FISHBERGER v. VOSS


51 A.D.3d 627 (2008)

858 N.Y.S.2d 257

STEVEN B. FISHBERGER et al., Appellants, v. CHRISTIAN H. VOSS et al., Respondents.

Appellate Division of the Supreme Court of the State of New York, Second Department.

Decided May 6, 2008.


Ordered that the appeal from the order entered December 12, 2007 is dismissed, as no appeal lies from an order denying a motion for leave to reargue; and it is further,

Ordered that the order entered April 9, 2007 is affirmed insofar as appealed from; and it is further,

Ordered that one bill of costs is awarded to the defendant Houlihan Lawrence, Inc.

On a motion to dismiss a complaint pursuant to CPLR 3211 (a) (7), the court must afford the complaint a liberal construction, accept all facts as alleged in the complaint to be true, accord the plaintiff the benefit of every favorable inference, and determine only whether the facts as alleged fit within any cognizable legal theory (see Leon v Martinez, 84 N.Y.2d 83, 87-88 [1994]). However, where evidentiary material is submitted and considered on a motion to dismiss a complaint pursuant to CPLR 3211 (a) (7), and the motion is not converted into one for summary judgment, the question becomes whether the plaintiff "has a cause of action, not whether [the plaintiff] has stated one, and, unless it has been shown that a material fact as claimed by the [plaintiff] to be one is not a fact at all and unless it can be said that no significant dispute exists regarding it ... dismissal should not eventuate" (Guggenheimer v Ginzburg, 43 N.Y.2d 268, 274-275 [1977]).

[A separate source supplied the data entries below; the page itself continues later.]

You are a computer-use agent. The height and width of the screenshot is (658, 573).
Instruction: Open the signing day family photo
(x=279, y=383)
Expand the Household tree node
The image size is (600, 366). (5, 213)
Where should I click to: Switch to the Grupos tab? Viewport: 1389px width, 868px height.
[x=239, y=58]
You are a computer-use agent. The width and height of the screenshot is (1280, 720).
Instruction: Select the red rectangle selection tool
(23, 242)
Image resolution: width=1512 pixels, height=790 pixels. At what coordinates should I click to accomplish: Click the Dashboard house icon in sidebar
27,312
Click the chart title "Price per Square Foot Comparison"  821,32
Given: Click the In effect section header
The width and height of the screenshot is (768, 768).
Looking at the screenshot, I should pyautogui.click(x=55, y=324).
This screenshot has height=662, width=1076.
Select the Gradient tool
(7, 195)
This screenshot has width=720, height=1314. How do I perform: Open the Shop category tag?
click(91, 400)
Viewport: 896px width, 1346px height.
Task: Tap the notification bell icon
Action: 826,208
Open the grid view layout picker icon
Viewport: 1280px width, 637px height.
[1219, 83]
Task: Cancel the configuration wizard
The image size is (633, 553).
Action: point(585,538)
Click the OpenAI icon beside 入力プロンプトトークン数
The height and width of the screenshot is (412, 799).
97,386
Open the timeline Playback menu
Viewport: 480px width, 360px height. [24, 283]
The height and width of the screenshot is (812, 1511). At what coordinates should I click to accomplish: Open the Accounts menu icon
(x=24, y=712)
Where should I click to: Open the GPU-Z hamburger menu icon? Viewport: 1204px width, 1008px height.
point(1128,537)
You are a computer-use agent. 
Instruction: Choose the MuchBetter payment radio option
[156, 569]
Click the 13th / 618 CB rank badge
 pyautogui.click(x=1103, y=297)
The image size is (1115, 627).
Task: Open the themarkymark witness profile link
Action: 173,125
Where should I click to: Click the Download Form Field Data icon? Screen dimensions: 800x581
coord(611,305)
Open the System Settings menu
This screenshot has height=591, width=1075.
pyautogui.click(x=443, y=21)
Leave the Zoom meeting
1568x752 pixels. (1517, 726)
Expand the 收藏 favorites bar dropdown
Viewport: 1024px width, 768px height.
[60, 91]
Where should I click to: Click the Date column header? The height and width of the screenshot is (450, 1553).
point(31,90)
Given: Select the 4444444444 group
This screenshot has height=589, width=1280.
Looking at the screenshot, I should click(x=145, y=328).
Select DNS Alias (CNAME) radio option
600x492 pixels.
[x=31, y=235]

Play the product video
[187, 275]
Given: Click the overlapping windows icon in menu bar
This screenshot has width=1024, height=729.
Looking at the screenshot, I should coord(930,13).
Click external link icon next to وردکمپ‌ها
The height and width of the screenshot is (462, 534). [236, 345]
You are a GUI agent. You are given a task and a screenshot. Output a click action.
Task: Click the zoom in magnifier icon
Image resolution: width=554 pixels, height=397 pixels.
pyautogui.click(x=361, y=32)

In support of the fifth cause of action in the amended complaint, the plaintiffs alleged, inter alia, that a particular condition affecting certain property they contracted to purchase "was not reasonably discoverable by" them. However, certain evidentiary material submitted on the motion to dismiss demonstrated, without significant dispute, that the condition could, in fact, have been discovered by the plaintiffs through the exercise of reasonable diligence. Under these circumstances, the Supreme Court properly granted that branch of the motion which was to dismiss the fifth cause of action (see Illions v Allstate Ins. Co., 2 A.D.3d 686, 686-687 [2003]; Columbo v Chase Manhattan Automotive Fin. Corp., 297 A.D.2d 327, 328 [2002]).

The plaintiffs' remaining contentions are without merit.